If you have been reading my work for a long time, this letter may sound a bit familiar. I actually wrote the bulk of this almost two years ago as a post to my blog. When I started writing today's letter, I realized that everything I was saying was basically a repeat of this. So, I figured, why not just send what I wrote before. Hope you'll forgive that. Here it is...
Now that you and I have agreed that the best place for the things you intend to do is on a calendar, I wanted to take some time to talk about what that means.
You see, when the things you hope to do are on some long wish list of things you hope to do, they are telling you a lie. They are telling you that you that every single thing on there is of equal importance. They are telling you that you have infinite capacity and infinite time. They are telling you everything needs to be there and should, at some point, warrant 100% of your attention. That it is completely possible and reasonable that you will do all of these things and have all the time in the world to do them.
The beauty of forcing the essential question of "When?" is that it also forces you (and the things) to face a hard and undeniable truth — time is finite. Each day has 24 hours. Six-to-Eight of those you are sleeping. You have many other obligations that will take away from the rest of your waking time — both on your calendar and not. My guess is that for a lot of us, at most and on the best days, we have about 2 hours to honestly dedicate to any of the things on our list. Most days, that is much, much, less.

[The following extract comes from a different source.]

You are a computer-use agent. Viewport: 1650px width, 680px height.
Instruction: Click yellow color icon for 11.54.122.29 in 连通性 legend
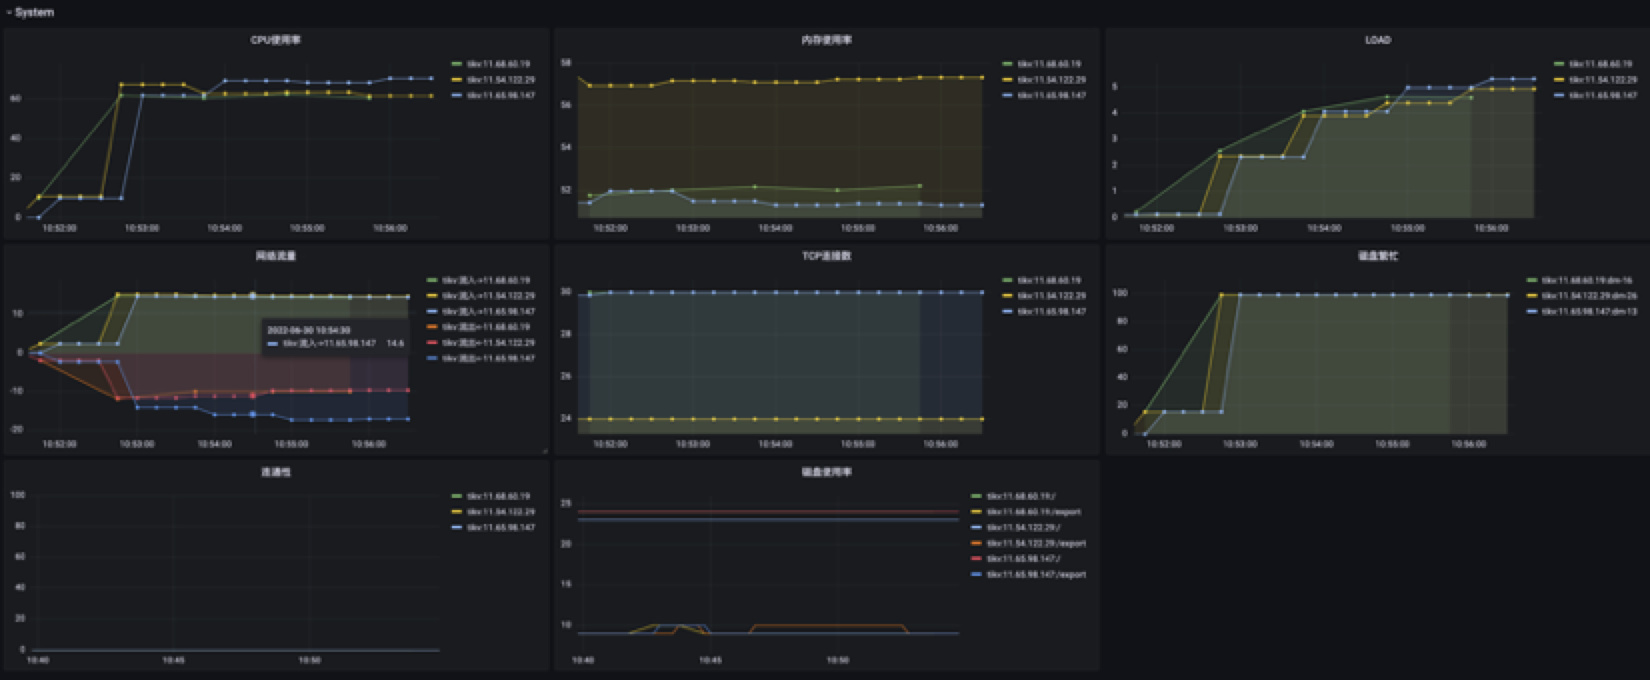coord(457,512)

Now that you are going to make those things part of your day, week, or month by taking a look at your calendar and deciding when you plan to do those things and scheduling those things at a time, you can see exactly how much time you have to work with. Suddenly, you go from having the lie of infinite capacity to the truth of having known constraints. With this knowledge, and only with this knowledge, you can focus on doing better things with that time.
Time is an instant prioritizer. Looking at a thing you need to do and asking "when" returns an answer that is a priority as much as a time. For instance, if some thing should be done "Now" then it is more important than anything else that might be done now. If some thing should be done today, and slotted into a free spot on your calendar to be done today, then it’s as important as anything else you will do today. It also follows that some thing that you put on the calendar to do tomorrow is less important than the things you need to do today or right now.

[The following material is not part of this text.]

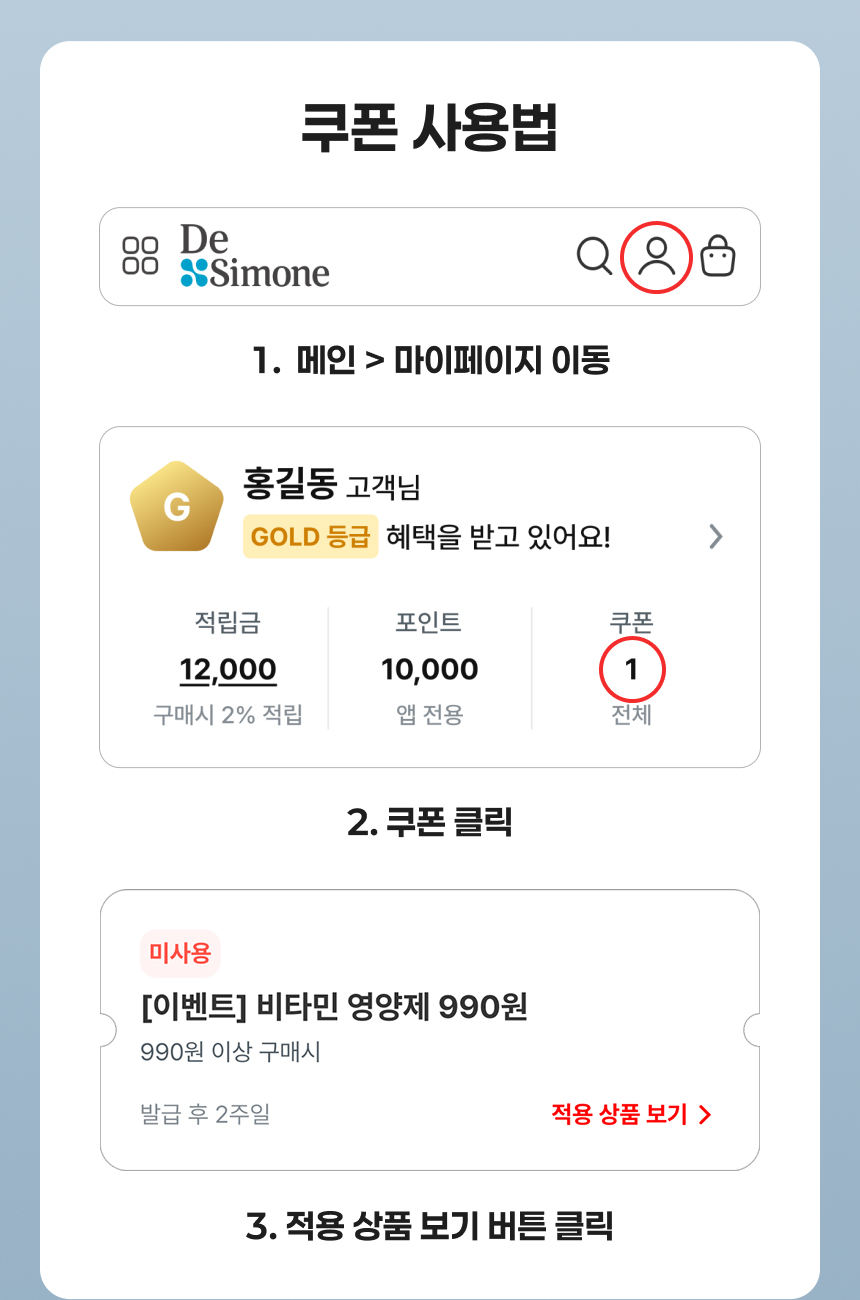Click the magnifier search icon
860x1300 pixels.
[595, 256]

Now that you have recognized that the time and capacity you have for this long list of things is, in fact, limited you might also start to look at the things on that list and ask, "Is this worth my time doing?"
That is to say, if you know you only have a limited amount of time to work on the things you wish to do, don’t you want to make sure you are only doing the things you should be doing? Don’t you want to do better things? Things that really matter and make an impact? You have maybe a half-hour, hour, etc. Don't you want to spend that short amount of time doing the best things you can?
I know I do. And, I know the first step to deciding the best thing I can do with the time I have is ensuring that the things on my list are all things that matter to me. Anything else I, literally, don’t have time for.